Gannon nodded, grunted in qualified satisfaction then was irritable again as he checked a fob watch, looked both ways along the street and complained:

‘Where the devil is the marshal? It’s already seven thirty. With all the trouble in this town, one would have thought he’d keep his office manned at all times. After all, he has hired a deputy.’

‘If you want, I’ll – ‘ Edge broke off as yellow light from a lamp carried across the law office and spilled through the window. Then the door opened and Ward Flynt, looking newly awakened, unshaven but fully dressed minus a hat and coat glowered out at his early morning visitors.

‘That’s the very reason I’m bedding down in one of the cells out back, Joel,’ Flynt said sourly, peering from one man to the other while his spirits fell rapidly from a point that had already been low as he demanded: ‘So what’s happened now, damnit?’

‘Gus Brady is dead, Ward,’ Gannon told him. ‘A bullet in the back of his head.’ He raised a hand to demonstrate the position of the wound on his own skull. ‘I found his body dumped in my office and Edge here –

The lawman broke in grimly as Gannon hooked a thumb toward Edge: ‘Don’t tell me

– another man’s been killed and you were right there on the scene again?’

Edge hunched his shoulders in the mud spattered sheepskin coat and said on a stream of tobacco smoke: ‘Appreciate it if I could tell you about it inside, marshal?’

Flynt sighed, dragged the door open and made an ushering gesture with the hand holding the kerosene lamp that usually stood on his desk.

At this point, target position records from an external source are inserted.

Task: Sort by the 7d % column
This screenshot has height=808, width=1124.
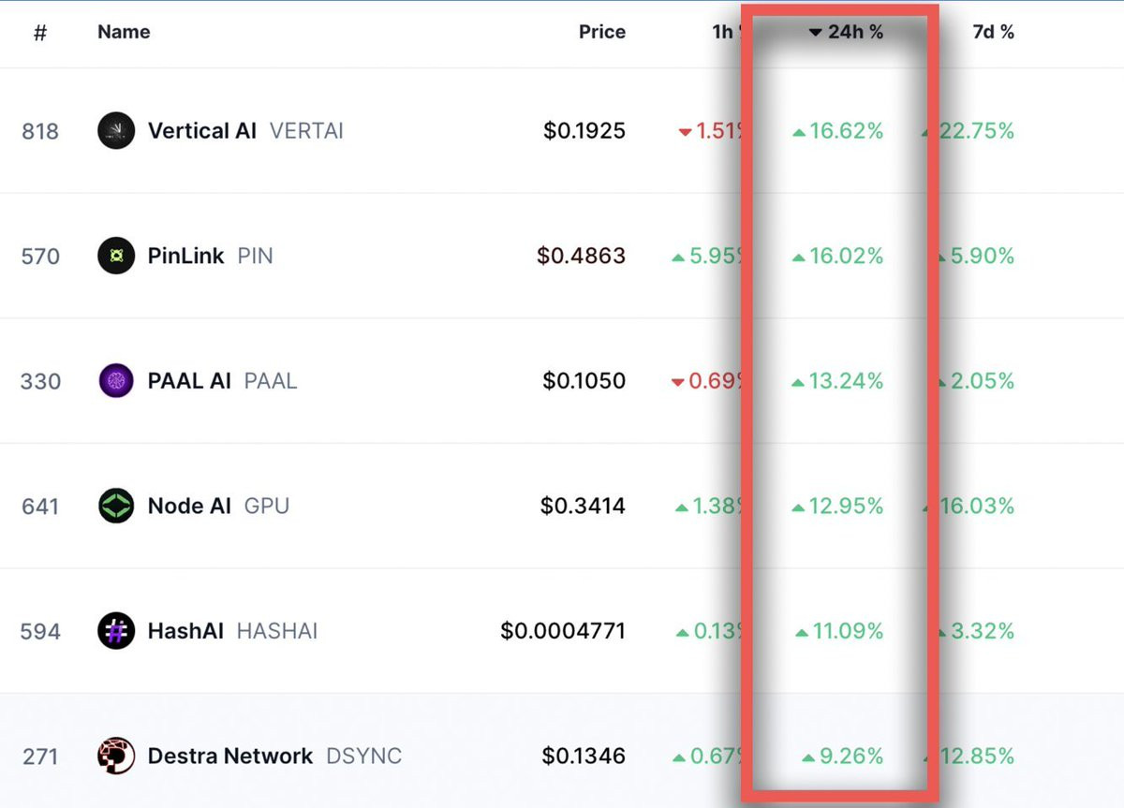Action: 993,32
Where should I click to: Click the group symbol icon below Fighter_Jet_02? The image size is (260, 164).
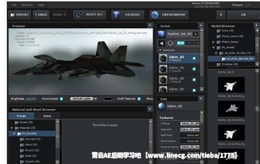click(x=162, y=43)
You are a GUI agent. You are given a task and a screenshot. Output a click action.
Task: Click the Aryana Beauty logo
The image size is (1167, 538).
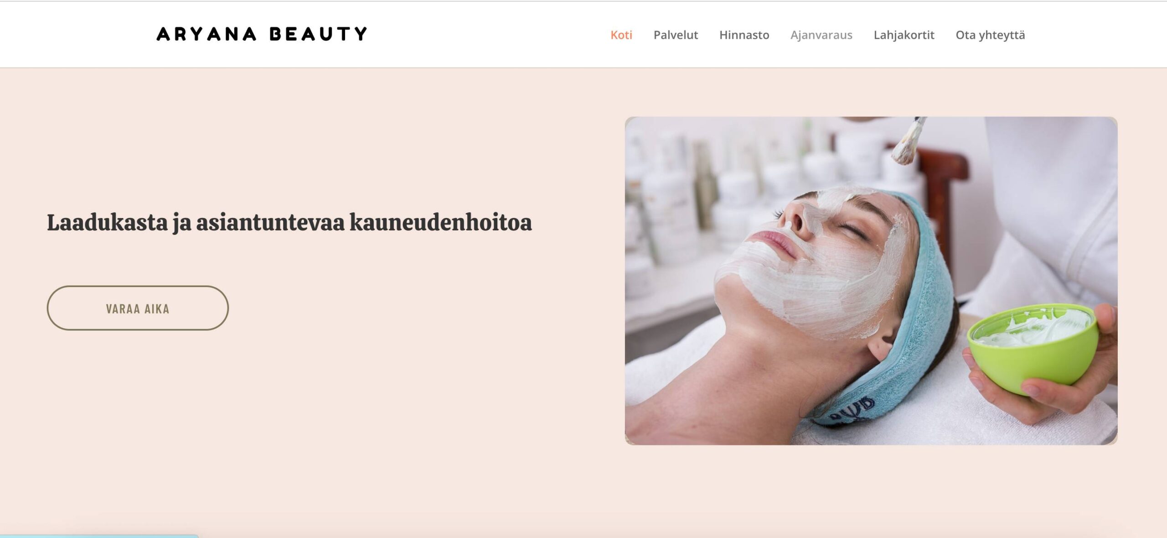pyautogui.click(x=262, y=34)
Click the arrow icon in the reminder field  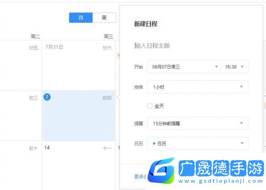pyautogui.click(x=241, y=123)
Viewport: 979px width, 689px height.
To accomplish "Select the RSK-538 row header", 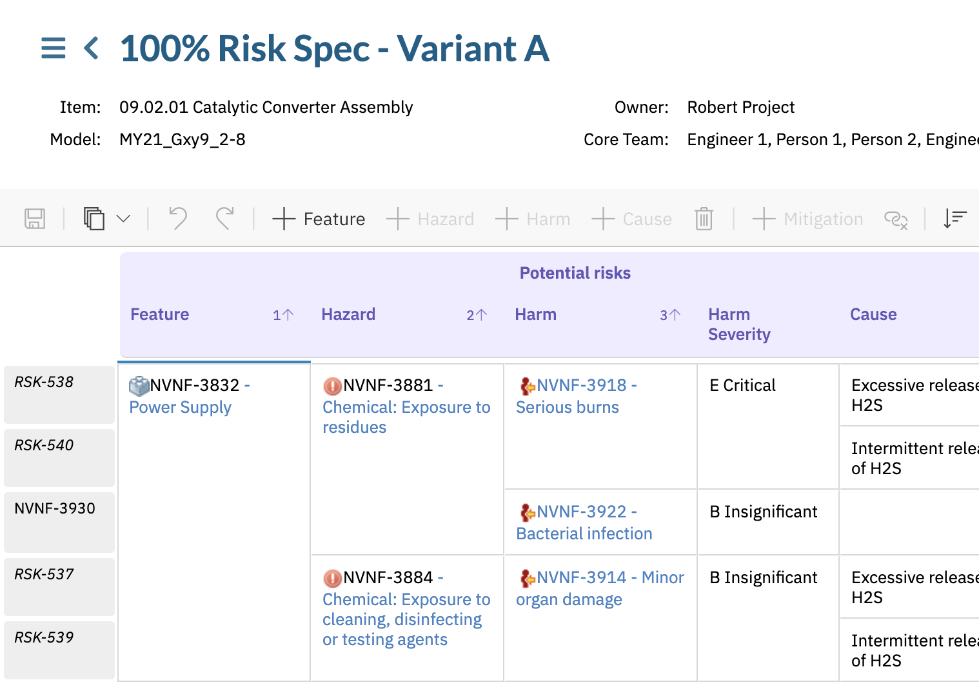I will click(59, 394).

‘I can’t tell you any more than Edge, Ward,’ Gannon said. ‘I only came down here to make sure you knew about what happened to Brady. And I really should get back to my place. To see that the deceased has the proper attention in the proper way. Before anyone happens in and sees him how Edge left him. And then there are today’s funerals of Doc Childs and Mr Shelby to be – ‘

158

‘Sure, Joel,’ Flynt cut in wearily. ‘But like with them others after the doc died, I’ll need an official report from you. The same kind Doc Childs would’ve given me on a sudden death in my jurisdiction?’

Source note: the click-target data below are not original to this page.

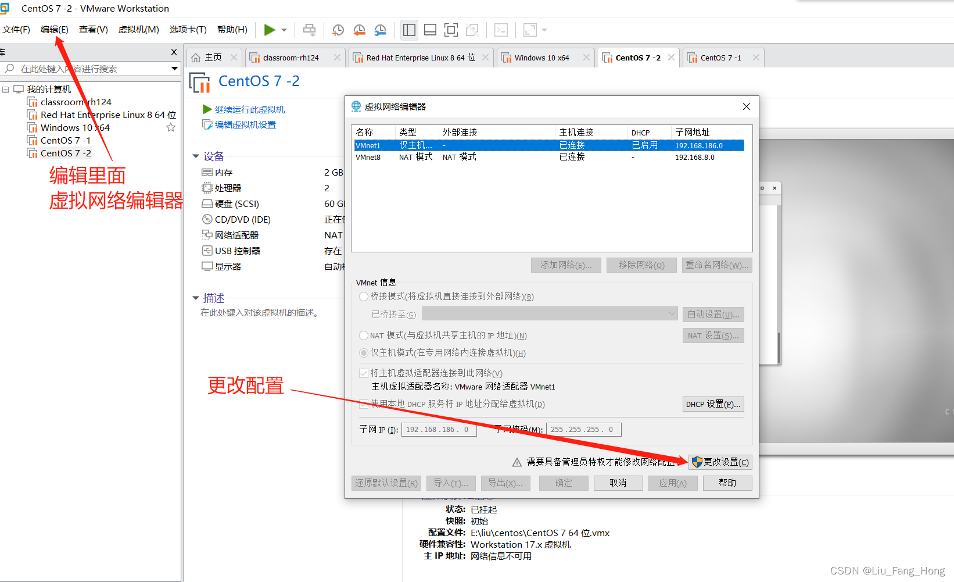Click the 编辑虚拟机设置 link
Screen dimensions: 954x582
(x=243, y=124)
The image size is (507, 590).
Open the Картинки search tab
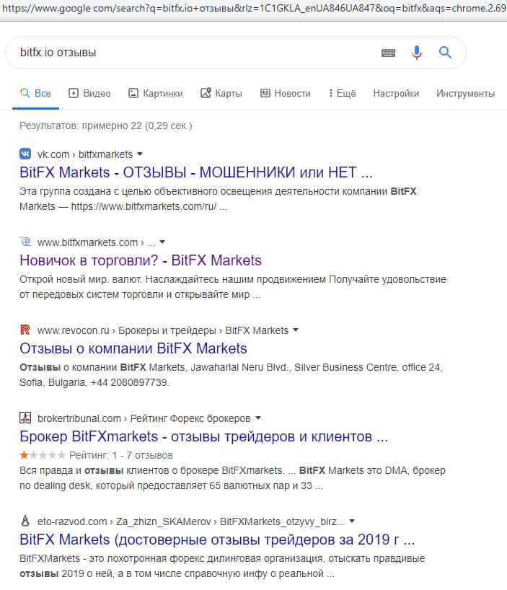[x=155, y=93]
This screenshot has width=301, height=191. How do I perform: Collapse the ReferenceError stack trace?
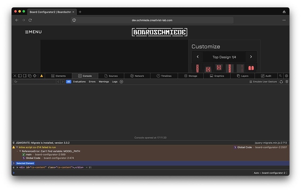tap(17, 151)
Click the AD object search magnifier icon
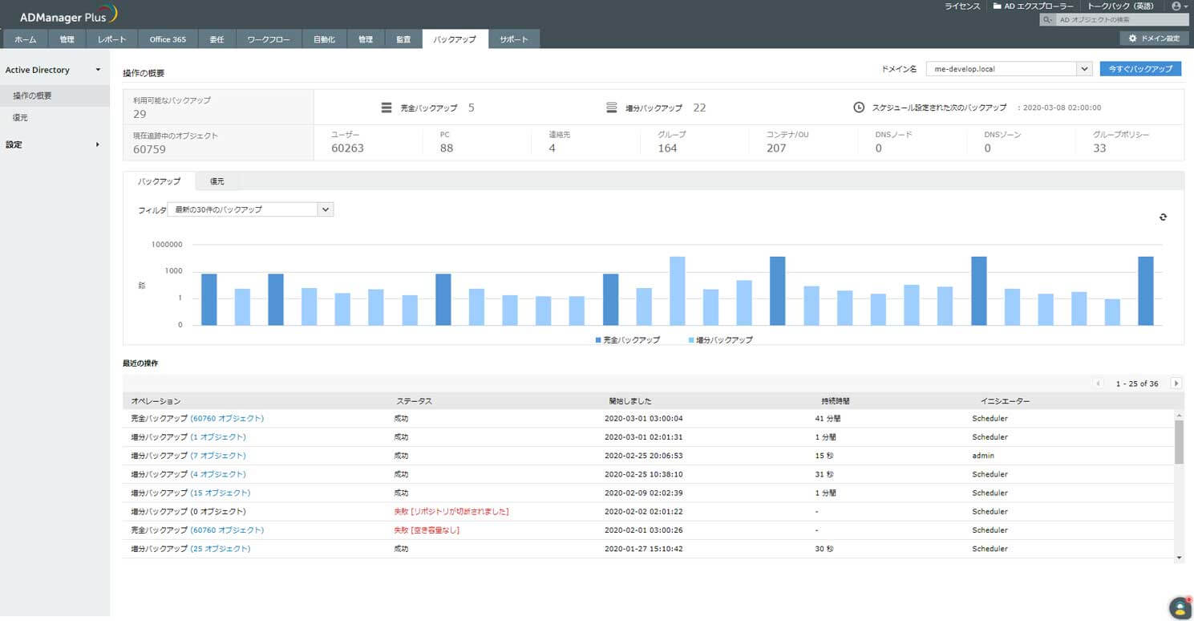This screenshot has width=1194, height=621. coord(1047,20)
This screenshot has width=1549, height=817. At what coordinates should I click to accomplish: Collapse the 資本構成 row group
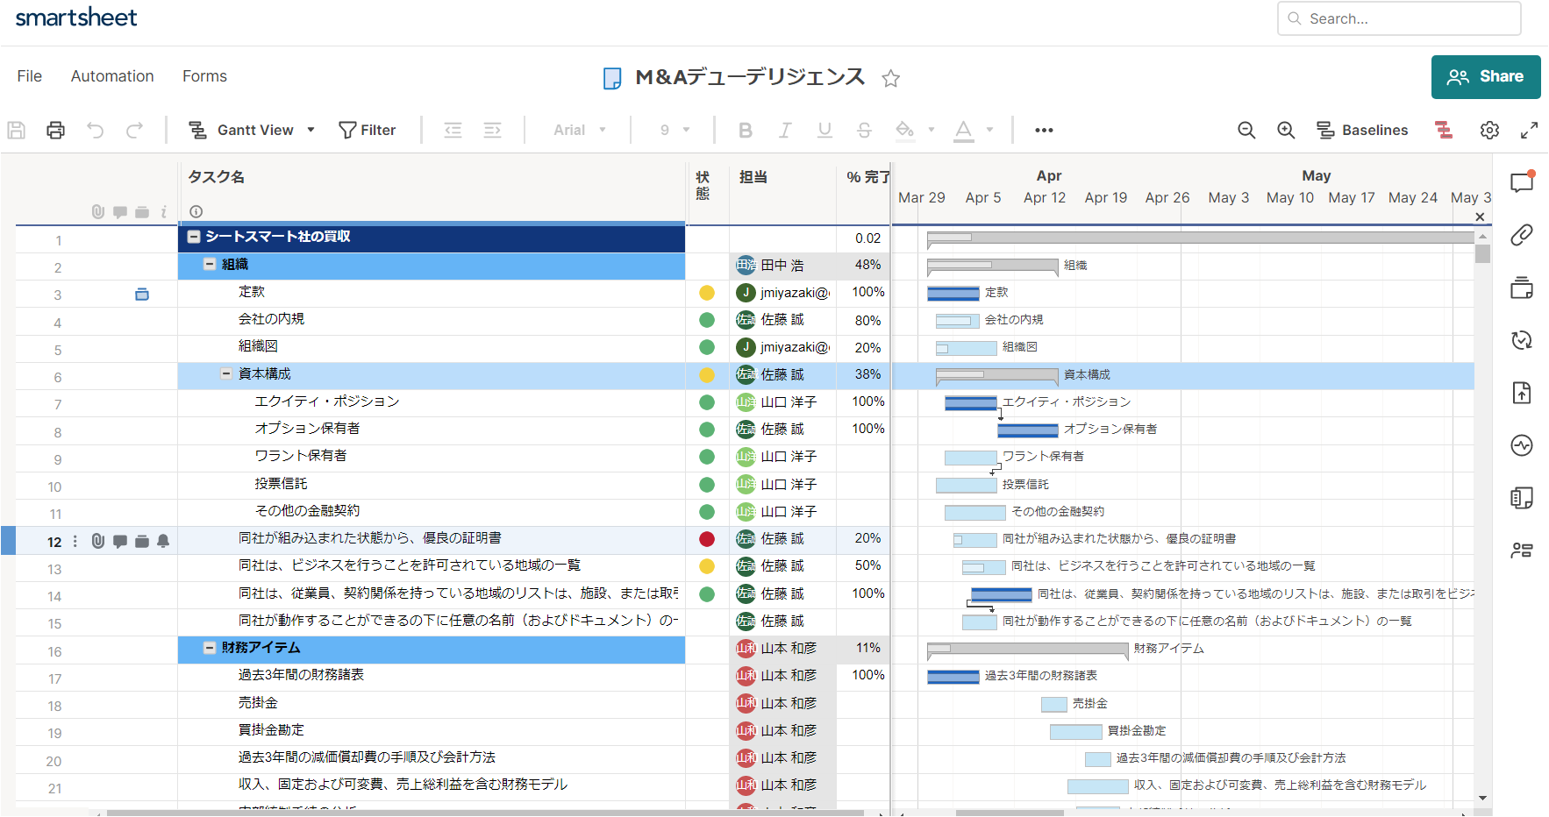point(226,374)
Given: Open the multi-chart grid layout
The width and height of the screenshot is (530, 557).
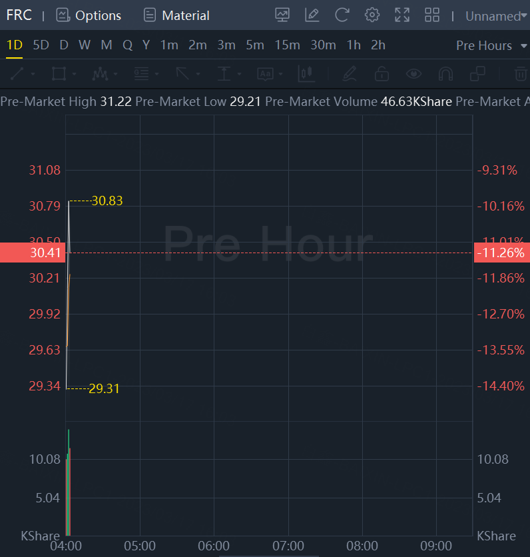Looking at the screenshot, I should pos(432,15).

‘No need to tell me, Ward.’ Gannon was easier in his mind and looked almost happy to be getting back to what he did best. Managed an amiable nod of farewell toward Edge before he turned and hurried across the street as a gust of freshening wind drove raindrops into the porch.

Edge stepped into the law office, dropped into the chair before the desk and set down his cup as the marshal stirred the embers in the stove into fiery heat. At the lawman’s invitation he did not wait for the morning chores to be done before he told of the events of the night: starting with how Buck Segal had thrown everyone out of the Second Chance Saloon and ending with when he delivered Brady’s corpse to the undertaker’s parlour.

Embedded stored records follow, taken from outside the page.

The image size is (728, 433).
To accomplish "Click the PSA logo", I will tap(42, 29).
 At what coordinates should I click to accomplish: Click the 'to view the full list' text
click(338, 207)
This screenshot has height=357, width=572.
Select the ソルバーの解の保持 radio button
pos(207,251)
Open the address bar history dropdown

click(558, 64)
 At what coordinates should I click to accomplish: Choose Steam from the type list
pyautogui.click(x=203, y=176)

‘You and Sue Ellen reached the old cannery too late to hear what was being talked about? And never saw who it was the rest of them went out there to meet up with?’

‘Way it was, feller.’

‘And somebody put a bullet in Gus Brady’s head just as be was going to spill the beans to you?’

‘Way it turned out. Though I’m not so sure the sonofabitch with the rifle didn’t aim to kill me. And Brady just happened to move into the line of fire at the right moment.’

‘The wrong moment for Gus.’

‘I guess you can understand why I like my version better?’

‘Yeah,’ Flynt said absently, put a pot of coffee grounds and water on the stove and dropped into his chair behind the desk as more wind driven rain was hurled against the window. ‘Another man shot down and I’m still no closer to finding out the reason why any of the five were murdered, damnit! Six if the Childs kid didn’t kill himself or was in an accident.’

‘Brady started to tell me something about a train,’ Edge prompted the red eyed, ruddy faced, unshaven and haggard looking lawman.